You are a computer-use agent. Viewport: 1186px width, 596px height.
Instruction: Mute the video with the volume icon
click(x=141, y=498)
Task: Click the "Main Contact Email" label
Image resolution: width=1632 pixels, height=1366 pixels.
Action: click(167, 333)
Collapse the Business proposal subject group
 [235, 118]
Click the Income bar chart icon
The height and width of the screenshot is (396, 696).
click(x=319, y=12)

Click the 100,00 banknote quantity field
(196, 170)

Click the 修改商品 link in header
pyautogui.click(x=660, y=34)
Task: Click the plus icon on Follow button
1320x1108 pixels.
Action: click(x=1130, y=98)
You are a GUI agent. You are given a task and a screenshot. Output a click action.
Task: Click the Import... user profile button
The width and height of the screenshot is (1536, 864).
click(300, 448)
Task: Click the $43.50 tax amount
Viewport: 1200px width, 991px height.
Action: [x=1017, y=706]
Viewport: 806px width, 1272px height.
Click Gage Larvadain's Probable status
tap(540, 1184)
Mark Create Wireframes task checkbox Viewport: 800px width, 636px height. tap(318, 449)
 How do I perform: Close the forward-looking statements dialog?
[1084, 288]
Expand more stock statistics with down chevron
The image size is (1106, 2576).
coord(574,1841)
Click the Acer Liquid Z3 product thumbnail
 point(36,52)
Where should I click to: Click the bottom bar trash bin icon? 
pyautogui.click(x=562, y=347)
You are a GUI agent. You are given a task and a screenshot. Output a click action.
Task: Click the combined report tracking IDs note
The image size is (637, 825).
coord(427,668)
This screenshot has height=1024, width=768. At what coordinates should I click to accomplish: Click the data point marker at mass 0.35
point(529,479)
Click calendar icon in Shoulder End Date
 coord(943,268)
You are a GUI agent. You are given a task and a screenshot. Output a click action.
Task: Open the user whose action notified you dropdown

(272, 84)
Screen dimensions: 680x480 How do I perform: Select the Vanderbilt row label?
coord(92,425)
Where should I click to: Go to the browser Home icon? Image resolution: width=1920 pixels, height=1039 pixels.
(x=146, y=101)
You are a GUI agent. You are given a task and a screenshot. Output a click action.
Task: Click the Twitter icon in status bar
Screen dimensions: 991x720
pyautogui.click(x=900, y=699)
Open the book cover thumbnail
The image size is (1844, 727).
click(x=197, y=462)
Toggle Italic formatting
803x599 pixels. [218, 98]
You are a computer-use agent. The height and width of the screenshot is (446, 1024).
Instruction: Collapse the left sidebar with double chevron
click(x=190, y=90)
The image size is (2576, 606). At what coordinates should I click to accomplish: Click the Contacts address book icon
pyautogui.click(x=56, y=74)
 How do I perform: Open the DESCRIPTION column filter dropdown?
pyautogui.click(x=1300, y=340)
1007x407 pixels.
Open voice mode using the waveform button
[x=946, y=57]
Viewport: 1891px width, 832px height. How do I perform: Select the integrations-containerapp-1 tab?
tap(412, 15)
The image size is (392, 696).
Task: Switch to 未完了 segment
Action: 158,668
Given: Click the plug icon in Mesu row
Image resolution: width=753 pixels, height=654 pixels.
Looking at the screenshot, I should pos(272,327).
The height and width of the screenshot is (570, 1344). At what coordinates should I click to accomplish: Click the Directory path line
┄┄┄┄┄┄┄┄┄┄
--- Task goal ---
Write down how many lines in the data contain "computer". Add nothing else.

--- Your response ---
2